**Supplied material:**
....................
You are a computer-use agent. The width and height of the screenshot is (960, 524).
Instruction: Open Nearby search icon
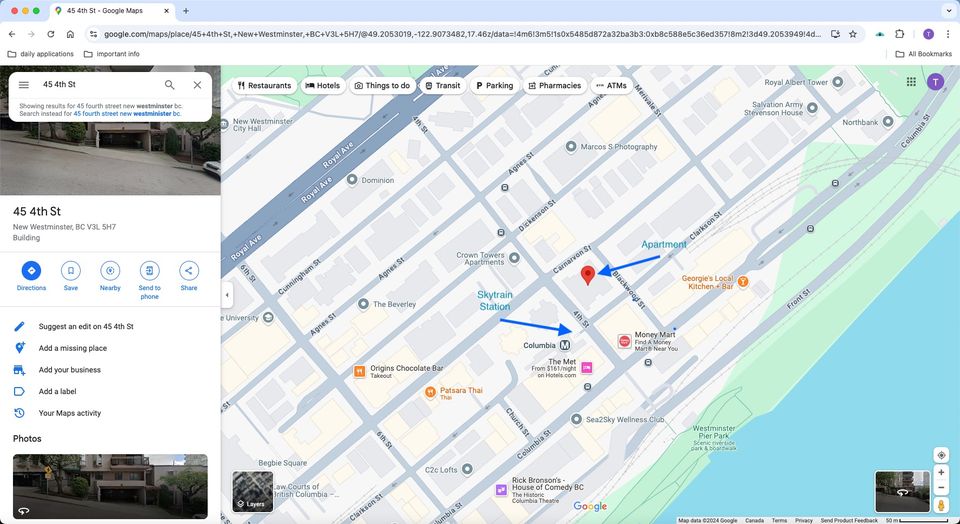110,271
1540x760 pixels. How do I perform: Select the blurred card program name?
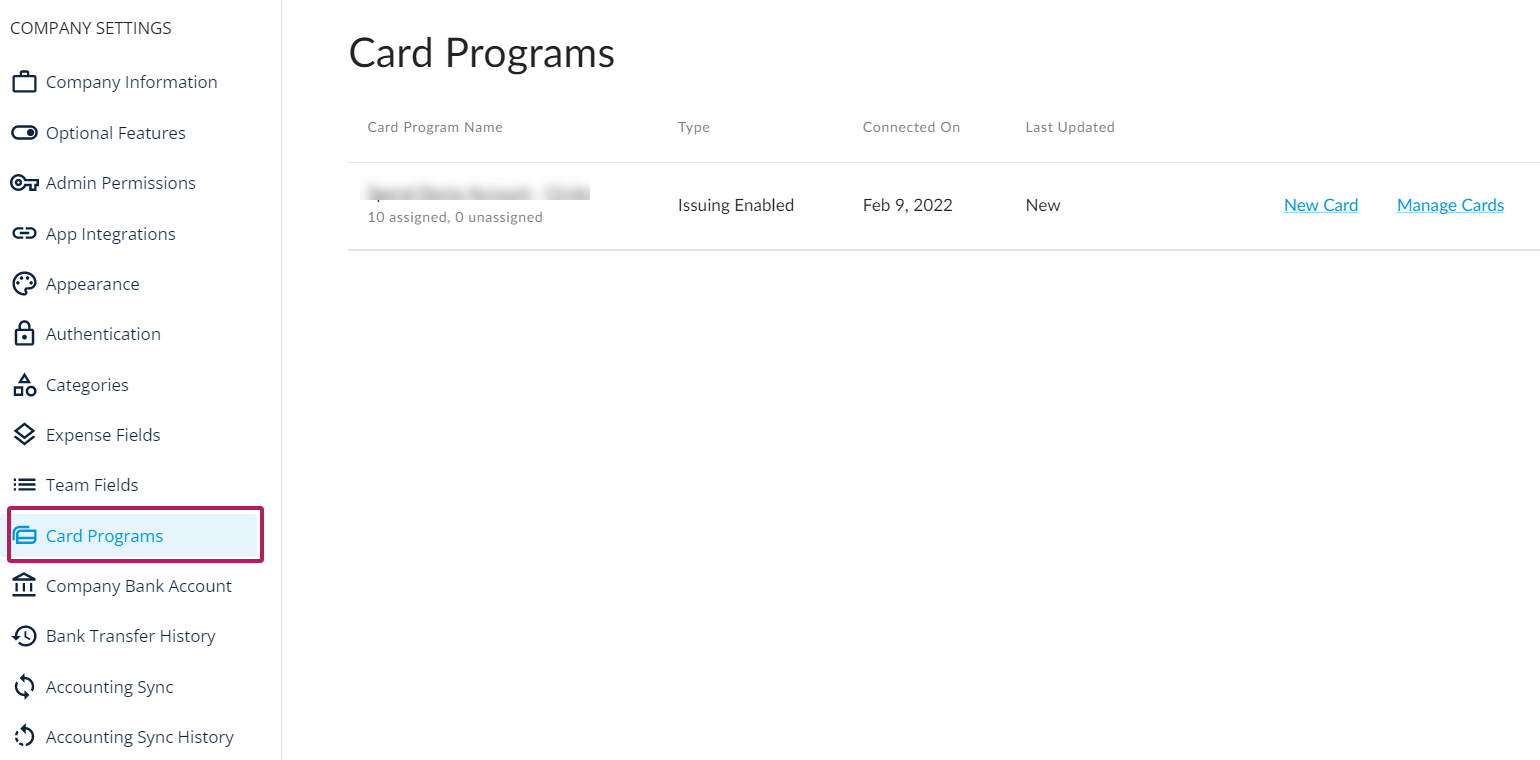click(x=478, y=191)
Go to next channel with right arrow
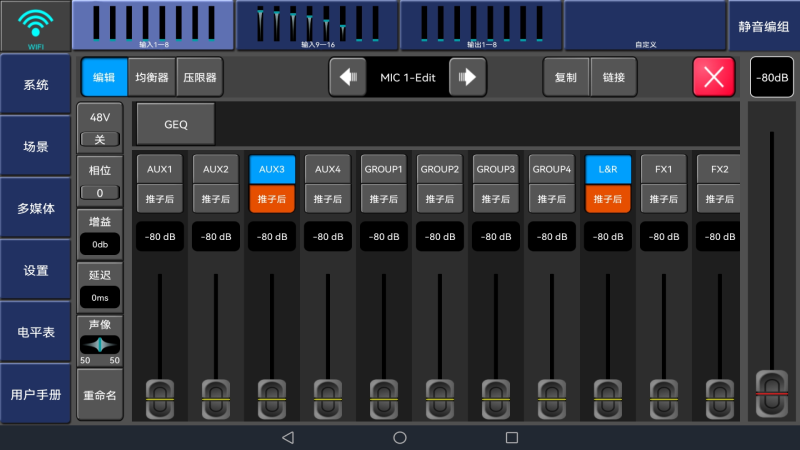This screenshot has width=800, height=450. click(468, 77)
....................
**Work instructions:** Each line of the listing above must be given again exactly; the pictures are to be left out.

**Solution to the problem:**
You are a computer-use agent. The width and height of the screenshot is (960, 524).
Instruction: Open Nearby search icon
110,271
1540x760 pixels. How do I perform: Select the blurred card program name?
click(x=478, y=191)
Go to next channel with right arrow
This screenshot has width=800, height=450. click(468, 77)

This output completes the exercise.